Pour un travailleur gagnant un salaire de 40 000 $, la prime salariale représenterait un revenu supplémentaire de 2640 $ à 3156 $ pour une année, selon l’exemple donné dans la mise à jour économique.

DES OUBLIÉS

Dans le milieu des affaires, certains secteurs se sentent oubliés par les mesures ciblées déployées par le gouvernement. « Malheureusement, le secteur manufacturier ne s’y retrouve pas, déplore en entrevue Véronique Proulx, directrice générale de Manufacturiers et Exportateurs du Québec (MEQ). C’est clair qu’on est déçu. »

Les PME, pour leur part, « restent sur leur faim », malgré les milliards prévus, dit François Vincent, vice-président pour le Québec de la Fédération canadienne de l’entreprise indépendante (FCEI). « Les autres secteurs économiques méritent et doivent aussi être appuyés par le gouvernement du Québec. »

Pourtant, la pénurie de main-d’œuvre s’aggrave au fil des mois pour les PME, ajoute François Vincent. Il note qu’en janvier 26 % de ses membres disaient avoir dû refuser des ventes ou des contrats en raison d’un manque de personnel. En novembre, cette proportion est montée à 44 %.

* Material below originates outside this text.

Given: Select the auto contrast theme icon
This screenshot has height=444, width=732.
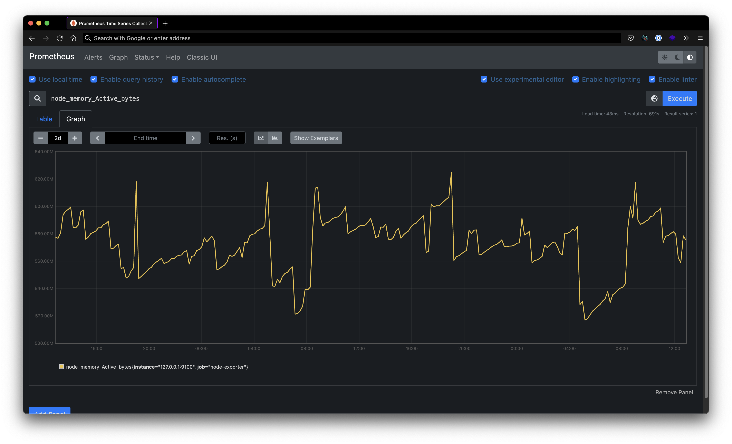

Le secteur manufacturier risque de perdre des travailleurs au détriment des secteurs ciblés par Québec, s’inquiète Véronique Proulx. « Le secteur de la construction va chercher des employés dans notre secteur. J’ai des membres qui m’appellent justement pour me dire qu’ils perdent des employés aux dépens du secteur de la construction. »

En ciblant certains secteurs, le gouvernement a décidé de prioriser les services essentiels, comme la santé et l’éducation, et les secteurs économiques « stratégiques », explique Eric Girard, ministre des Finances. « On ne peut pas tout faire, a-t-il dit en conférence de presse. Comme gouvernement, c’est important de faire des choix. »

Le gouvernement valorise les professions nécessitant une formation universitaire, mais oublie d’autres métiers qui nécessitent une formation secondaire ou collégiale, croit Véronique Proulx. Elle donne en exemple les soudeurs ou les électromécaniciens. « Ça fait longtemps qu’on dit que ce type d’emploi-là ou ce type d’étude-là n’est pas assez valorisé au Québec. »

Au Conseil du patronat du Québec (CPQ), on aurait aimé des actions pour aider les employeurs dans l’immédiat. On donne en exemple l’intégration des personnes éloignées du marché du travail et la rétention des travailleurs expérimentés, « une main-d’œuvre pourtant disponible et sous-valorisée ».

« L’absence de mesures à court terme risque d’être néfaste pour plusieurs secteurs de notre économie et plusieurs régions du Québec », avance Karl Blackburn, président et chef de la direction du CPQ, dans un communiqué.

DES ZONES D’INNOVATION

Le gouvernement ajoute 444 M$ supplémentaires sur cinq ans destinés au développement économique. Ce montant tient compte de la promesse de brancher tous les Québécois à l’internet haute vitesse d’ici septembre 2022, annoncée en juillet dernier pour un montant de 94 M$.

Le ministère prévoit un montant de 100 M$ pour lancer les premières zones d’innovation. Plusieurs projets ont été déposés et font l’objet d’une analyse. La mise à jour n’a pas donné plus de détails sur les secteurs visés, mais on affirme que des projets seront présentés « prochainement ».